Vladimir Jovanović

Mitteldeutscher
- Position: Head coach
- League: Basketball Bundesliga

Personal information
- Born: 15 March 1984 (age 42) Mladenovac, SR Serbia, SFR Yugoslavia
- Coaching career: 2012–present

Career history

Coaching
- 2012–2016: FMP (assistant)
- 2016–2017: Crvena zvezda U-16
- 2017–2020: FMP
- 2021–2022: Cibona
- 2022: Crvena zvezda
- 2023–2024: Igokea
- 2024–2025: Zielona Góra
- 2026–present: Mitteldeutscher

= Vladimir Jovanović (basketball) =

Serbian basketball coach

Vladimir Jovanović (Владимир Јовановић; born 15 March 1984) is a Serbian professional basketball coach, who currently serves as the head coach for Mitteldeutscher of the Basketball Bundesliga (BBL).

== Coaching career ==

=== FMP (2012–2020) ===
Jovanović was an assistant coach for the FMP as a part of coaching staff of coaches Milan Gurović and Slobodan Klipa from 2012 to 2016. During the 2016–17 season, he worked with the Crvena zvezda under-16 team and won the national championship.

On 27 July 2017, Jovanović returns to FMP as the head coach. He made his Adriatic League debut as the head coach on 29 September in a 74–67 road loss to Cedevita. Jovanović got his first taste of the NBA through Summer League coaching stint in the 2018 season with the Los Angeles Clippers. In July 2020, he signed a two-year extension with FMP. On 14 December 2020, Jovanović and FMP have parted ways on mutual consent, following a 2–6 record on the start of the 2020–21 ABA season.
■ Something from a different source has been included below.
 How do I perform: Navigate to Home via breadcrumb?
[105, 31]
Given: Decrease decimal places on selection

=== Cibona (2021–2022) ===
On 2 February 2021, Croatian team Cibona hired Jovanović as their new head coach. He is the first Cibona's head coach from Serbia after Dragan Šakota in 1990. On 8 January 2022, Cibona and Jovanović parted ways on mutual consent, following a 83–73 loss to Zabok. He finished his stint in Zagreb with a 39–25 record.
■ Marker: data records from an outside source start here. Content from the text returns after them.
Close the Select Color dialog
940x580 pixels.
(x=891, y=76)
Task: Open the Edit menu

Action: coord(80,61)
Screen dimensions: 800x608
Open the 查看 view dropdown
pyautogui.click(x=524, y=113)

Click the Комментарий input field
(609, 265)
=== Crvena zvezda (2022) ===
On 8 July 2022, Crvena zvezda hired Jovanović as their new head coach. On 13 November 2022, he parted ways with the club. Under his guidance, Crvena zvezda recorded one win and six losses in the EuroLeague and had a 4–1 record in ABA play.
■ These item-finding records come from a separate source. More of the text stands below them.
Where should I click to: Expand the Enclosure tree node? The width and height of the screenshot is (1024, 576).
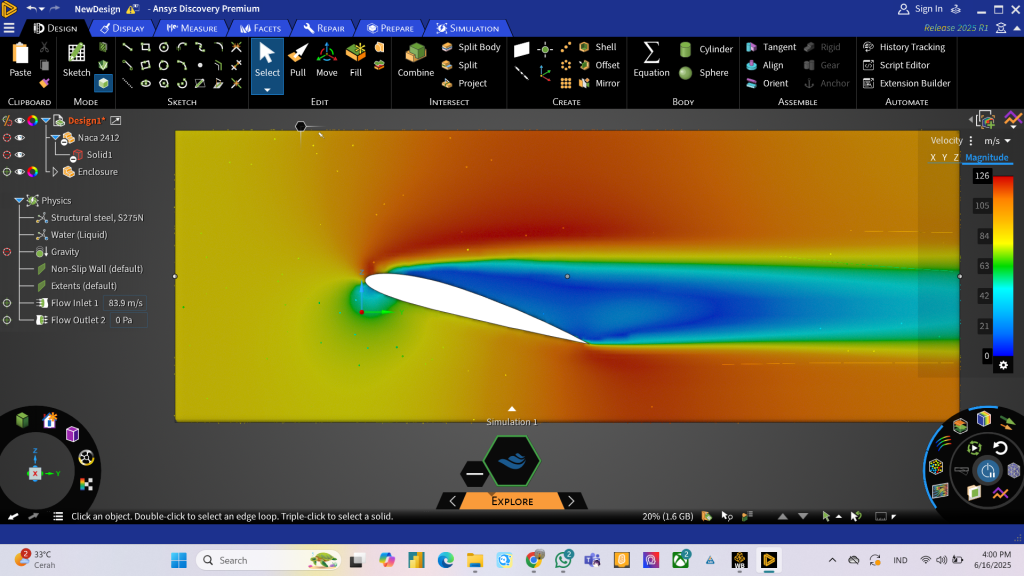[55, 172]
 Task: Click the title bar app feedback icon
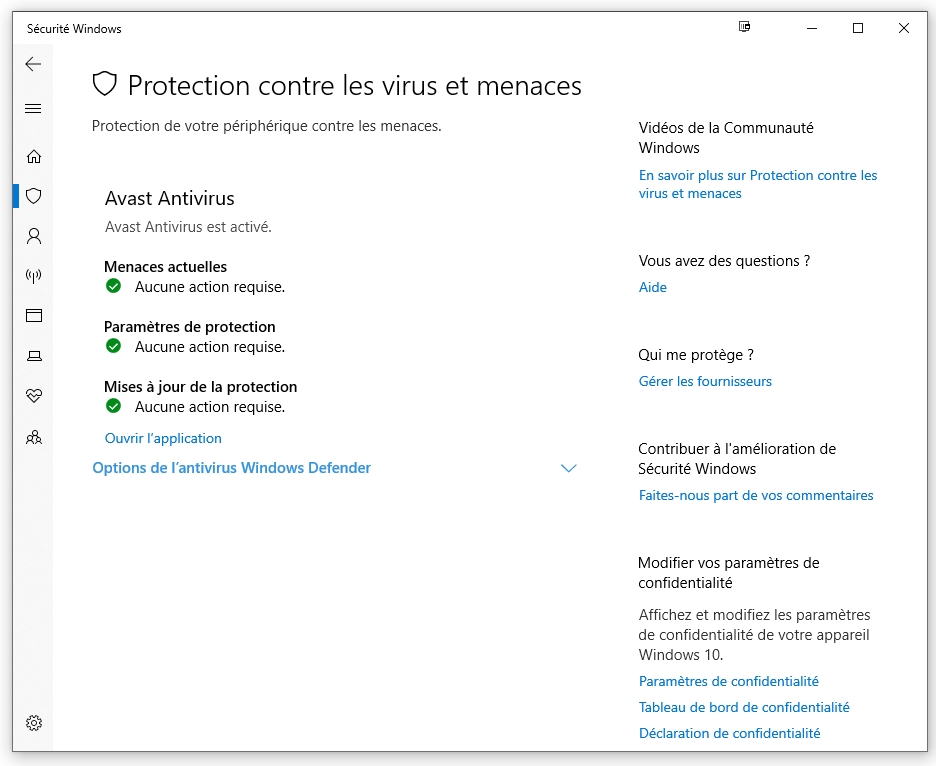click(744, 28)
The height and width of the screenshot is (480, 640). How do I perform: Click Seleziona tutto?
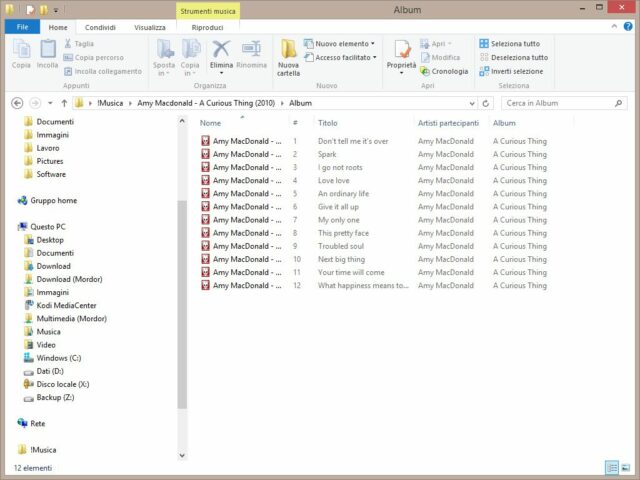click(x=510, y=44)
=== Zielona Góra (2024–2025) ===
On December 1, 2024, he signed with Zielona Góra of the Polish Basketball League (PLK).

== National team coaching career ==
Jovanović was an assistant coach for the Serbia U18 national team at the 2016 FIBA U18 European Championship in Turkey.

On 5 December 2019, Jovanović was named an assistant coach for the Serbia national team under Igor Kokoškov. In September 2021, he left the National team as the assistant coach.

In December 2021, the Basketball Federation of Serbia named him the new head coach of the Serbia national under-20 team. His team won a gold medal at the 2022 FIBA U20 European Championship Division B in Tbilisi, Georgia with an undefeated record at 7–0.

==Coaching record==

===EuroLeague===

| Team | Year | G | W | L | W–L% | Result |
|---|---|---|---|---|---|---|
| Crvena zvezda | 2022–23 | 7 | 1 | 6 | .143 | Parted ways |
| Career |  | 7 | 1 | 6 | .143 |  |

== Personal life ==
Jovanović and his wife Jelena has two children, a son Vasilije and daughter Lenka (born 2020).